++++ RECORDS PROVIDED

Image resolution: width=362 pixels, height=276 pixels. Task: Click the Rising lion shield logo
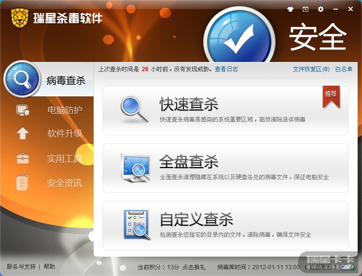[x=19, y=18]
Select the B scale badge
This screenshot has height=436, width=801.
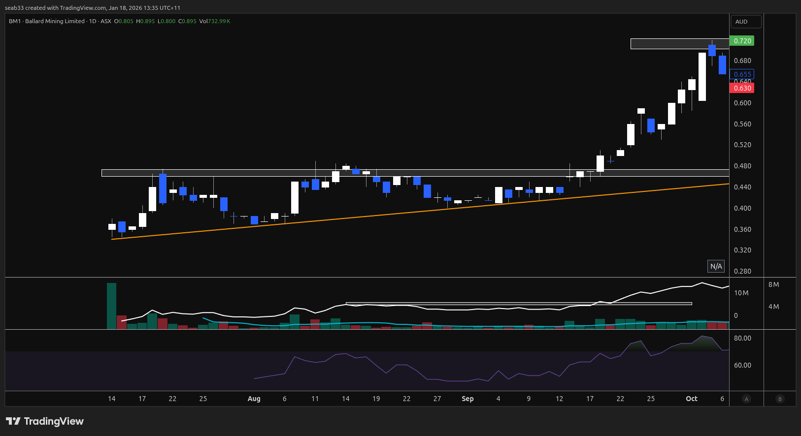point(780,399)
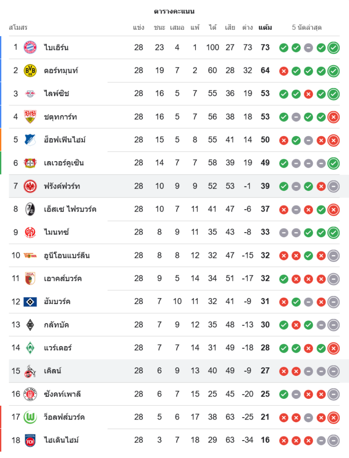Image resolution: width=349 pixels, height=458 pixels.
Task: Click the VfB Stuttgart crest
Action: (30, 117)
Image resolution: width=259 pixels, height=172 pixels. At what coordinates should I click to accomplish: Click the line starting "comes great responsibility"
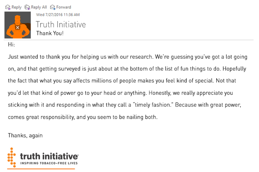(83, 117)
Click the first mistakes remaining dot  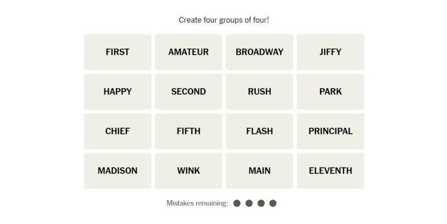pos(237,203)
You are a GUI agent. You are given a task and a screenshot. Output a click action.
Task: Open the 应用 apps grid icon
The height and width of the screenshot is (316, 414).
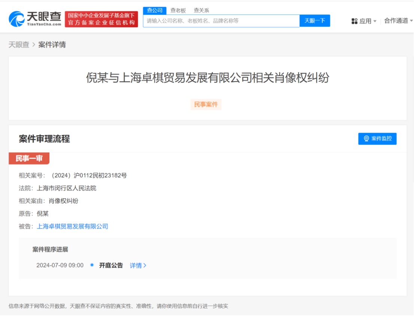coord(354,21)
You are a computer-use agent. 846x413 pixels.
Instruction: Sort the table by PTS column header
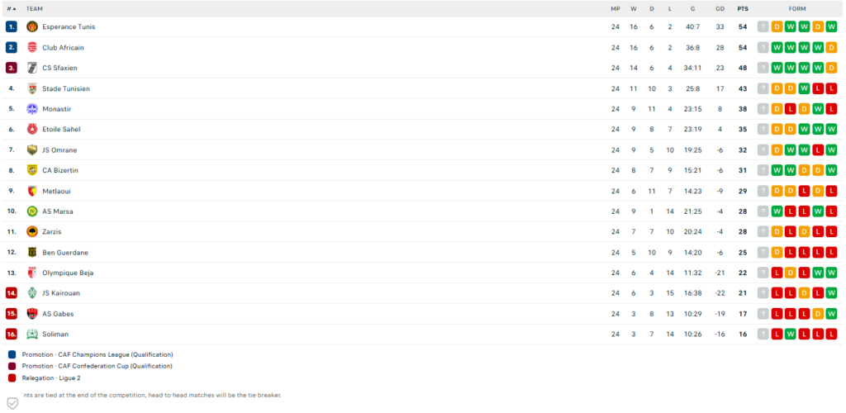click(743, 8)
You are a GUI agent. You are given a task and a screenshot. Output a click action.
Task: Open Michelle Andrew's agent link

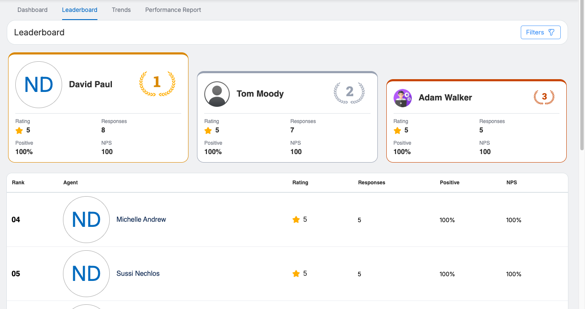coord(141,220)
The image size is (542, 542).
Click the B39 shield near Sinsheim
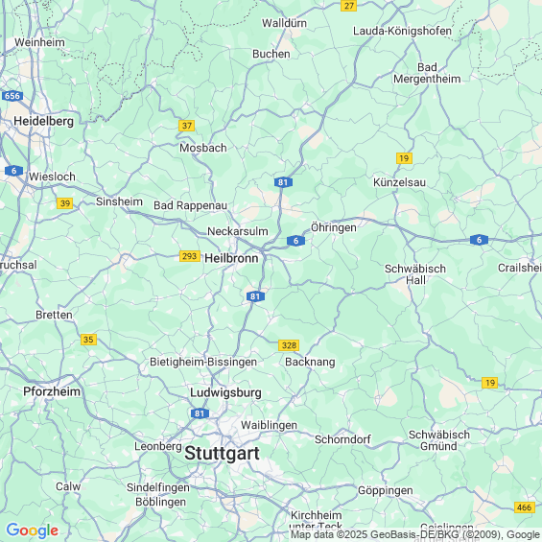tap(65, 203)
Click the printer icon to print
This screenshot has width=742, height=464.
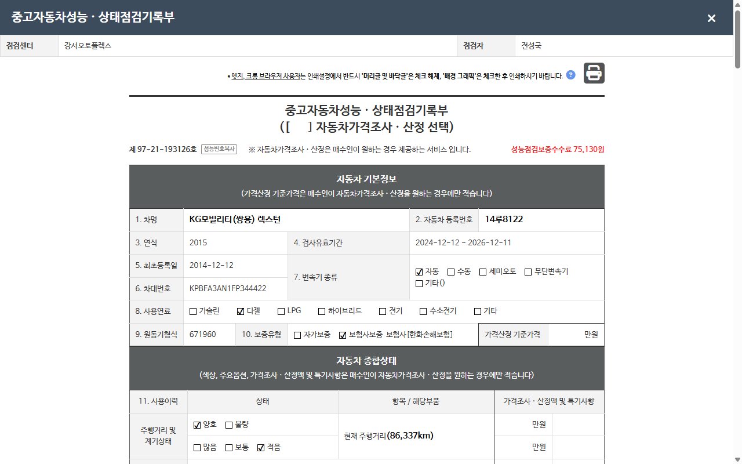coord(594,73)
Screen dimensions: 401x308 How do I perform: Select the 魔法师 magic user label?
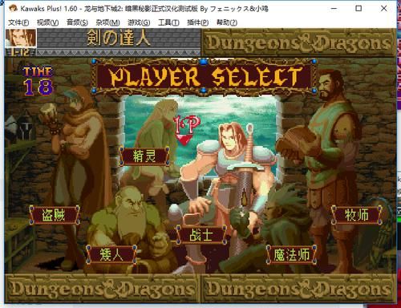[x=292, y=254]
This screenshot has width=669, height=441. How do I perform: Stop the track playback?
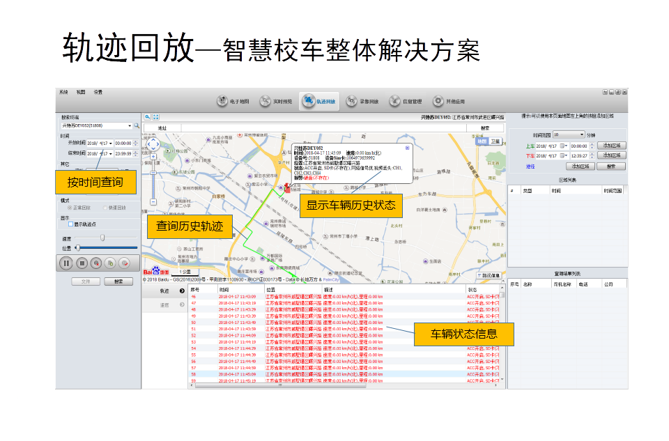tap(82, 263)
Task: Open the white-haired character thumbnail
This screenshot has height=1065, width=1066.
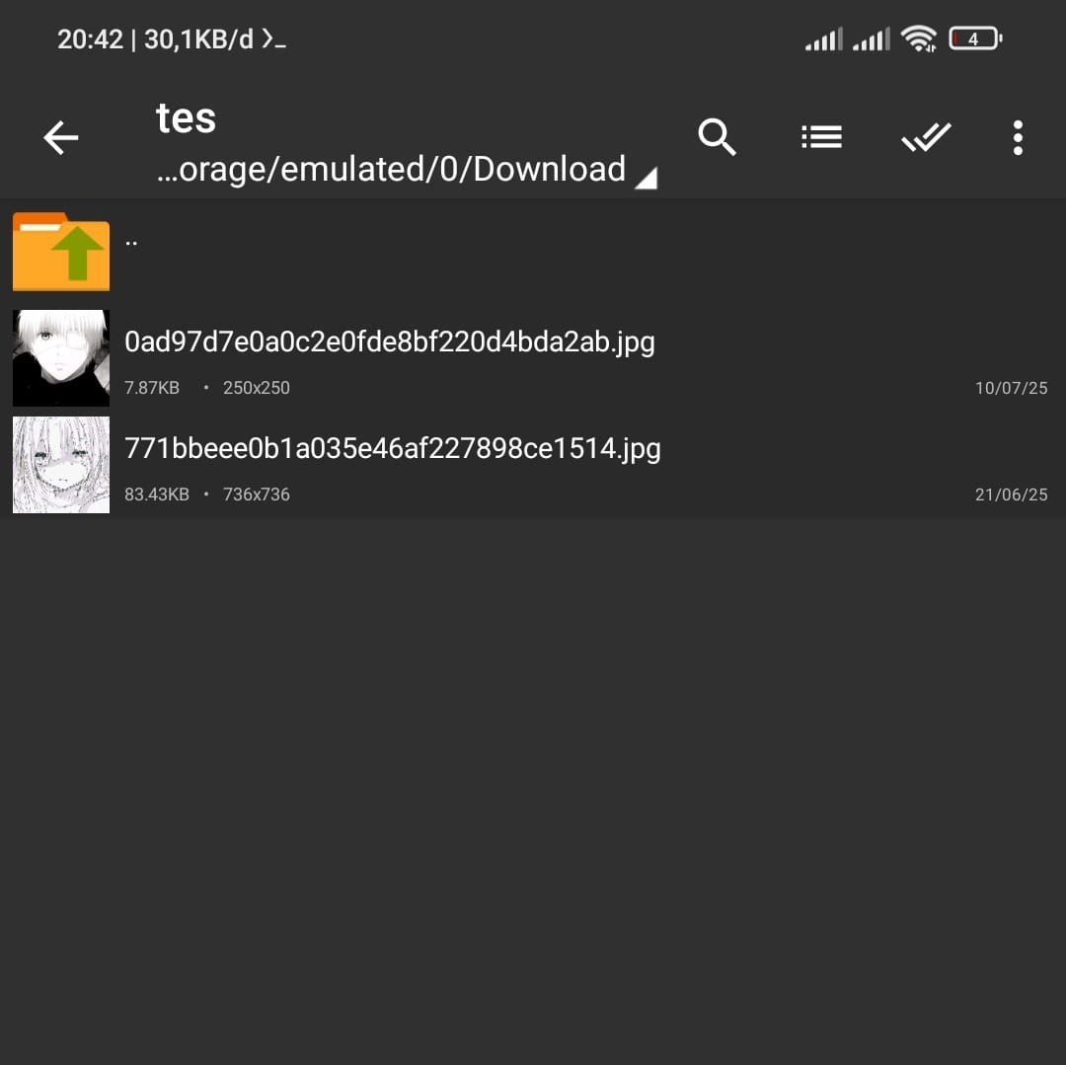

++++++++

• **TASK DIRECTIONS**
In the data above, each line holding "icon" is to be found and copied.

• **OUTPUT FOR THIS EXERCISE**
Task: Open the 应用 apps grid icon
Click the printer icon to print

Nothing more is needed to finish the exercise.